What you are asked to do
Below is a listing; repeat exactly the lines from the one containing "You are a computer-use" to the one containing "Click the search", both included.

Provided records
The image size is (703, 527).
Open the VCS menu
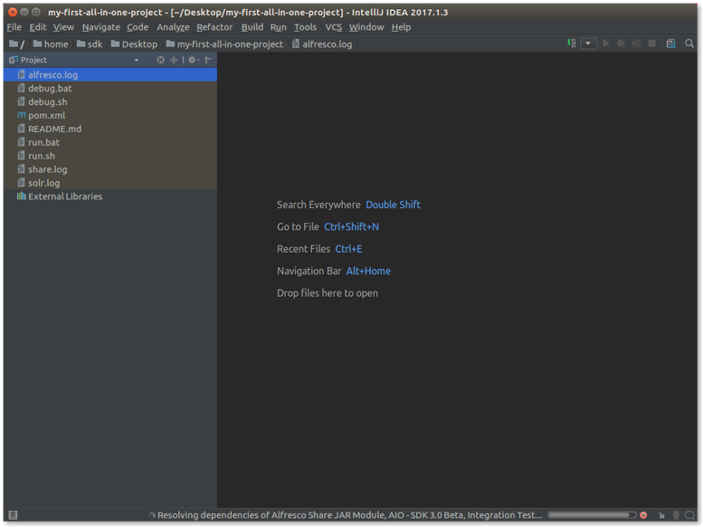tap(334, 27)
==
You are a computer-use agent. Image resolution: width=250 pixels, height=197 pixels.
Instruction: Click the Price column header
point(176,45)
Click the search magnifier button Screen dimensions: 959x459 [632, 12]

Completed task
You are a computer-use agent. Image resolution: width=250 pixels, height=197 pixels.
Instruction: Click the Price column header
point(176,45)
Click the search magnifier button Screen dimensions: 959x459 [632, 12]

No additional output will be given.